O.V. – Marcello Caetano nutria uma grande admiração pela União Soviética e pela organização soviética.

Houve, nos anos trinta, um congresso de certos monárquicos em Condeixa-a-Nova, no qual participou Marcello Caetano. Nesse congresso, disseram-me que por proposta de Marcello Caetano, saiu uma conclusão com a legenda ou «slogan»: «O Rei e os Sovietes».

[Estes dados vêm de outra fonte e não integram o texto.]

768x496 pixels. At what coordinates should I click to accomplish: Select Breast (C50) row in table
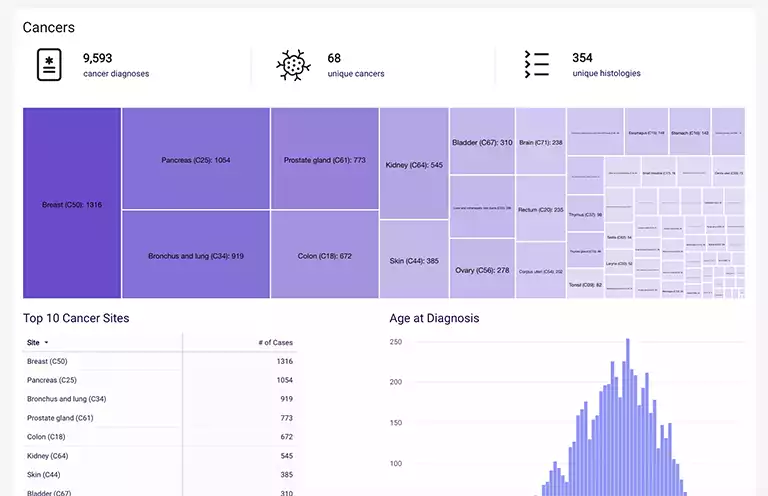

Depois, Marcello Caetano abandonou a Monarquia mas não deixou de ter admiração pelos sovietes. Aliás, a reforma administrativa de Marcello Caetano, com o seu código, parece inspirada na organização soviética.


Temos aí o corporativismo

Henrique Veiga de Macedo (Ministro das Corporações e da Previdência Social - 1949-55).


CM – E nessa substituição da plutocracia pelo socialismo, acontecida a partir do 25 de Abril, como foram substituídas as estruturas corporativas do Estado Novo?

O.V. – Ainda há pouco tempo me disse um dirigente político, aí de um partido, que o corporativismo, não conseguido totalmente por Salazar, está hoje a ser realizado. Basta ver a existência dos chamados parceiros sociais.

CM – Considera o socialismo como uma doutrina ainda com força ou já esvaziada?

O.V. – Trata-se de uma doutrina falida em todo o Mundo. Aliás, existe um pensador liberal [Frederico Hayek] que marcou a data do fim do apogeu do socialismo no ano de 1946.

O socialismo dominou, durante um século, o Governo de grande parte de povos, mas em 1946 estava completamente falido. Fracassara no desenvolvimento económico e na cultura, mas continuava dominando o Estado. Então, para sobreviver, passou a rodear as suas medidas de governação socialista de processos liberais.

Foi com esta mistura de aparente socialismo mas efectivo liberalismo – mas não de liberalismo total, pois isso iria destruir a aparência socialista – que conseguiu e consegue ainda hoje, perdurar.

CM – De que forma o socialismo tem sido funesto para a cultura portuguesa?

O.V. – Existe uma cultura oficial socialista, composta pelas universidades, onde dominam as ideias socialistas, e pela Comunicação Social, quase toda estatizada ou dominada pelo Estado, segregando uma cultura autenticamente portuguesa.

Poderá dizer-se que os elementos mais conscientes da cultura nacional, que são os filósofos portugueses, vivem como exilados no seu próprio país.

CM – Poderá dar-nos um exemplo dessa forma de procedimento anticultural?

O.V. – Ainda há pouco tempo existiam vinte e seis mil inéditos de Fernando Pessoa «escondidos» numa arca, guardados por «dragões» universitários que só vão publicando, de vez em quando, aquilo que entendem.

Depois fazem-se edições do Fernando Pessoa com textos seleccionados ao sabor de determinada pessoa que transitou de ferveroso salazarista para ferveroso socialista, uma delas com um prefácio no qual se chega ao ridículo de dizer que Fernando Pessoa era um grande conhecedor de literatura, mas seria melhor conhecedor se fosse marxista...

Vazio caracteriza vida dos portugueses

CM – A hostilidade ao pensamento português assumiu procedimentos muito gravosos para a integridade dos filósofos portugueses?

O.V. – Chegou a fazer perigar a integridade física. Temos o caso de Afonso Costa, político da Primeira República, que foi ao Porto, acompanhado de vários sicários, para assassinar Sampaio Bruno, um pensador português.


Sampaio Bruno


Além dos documentos existentes sobre esta tentativa de assassínio pessoal, há o próprio testemunho de Fernando Pessoa.

CM – A maior parte dos que tentam destruir a cultura portuguesa age por ignorância ou por convicção?

O.V. – Existem os quadros mentais, formados desde há dois séculos, a levar essas pessoas a ter uma noção socialista dos problemas e da solução desses mesmos problemas.

Se colocarmos um problema à maioria das pessoas elas atribuem a sua origem e a necessária solução ao Estado. O Estado já surge, pois, como uma entidade vaga, abstracta mesmo, os «eles» indefinidos, mas que são uns eles muito concretos... isto demonstra, tipicamente, a existência de uma mentalidade socialista.

Semelhante forma de pensar cria uma inércia e uma irresponsabilidade total, um vazio a caracterizar a vida actual dos portugueses, pois ela não passa de oito horas de emprego, mais oito horas de cama e ainda mais oito de televisão, não possuindo, sequer, um momento de afirmação.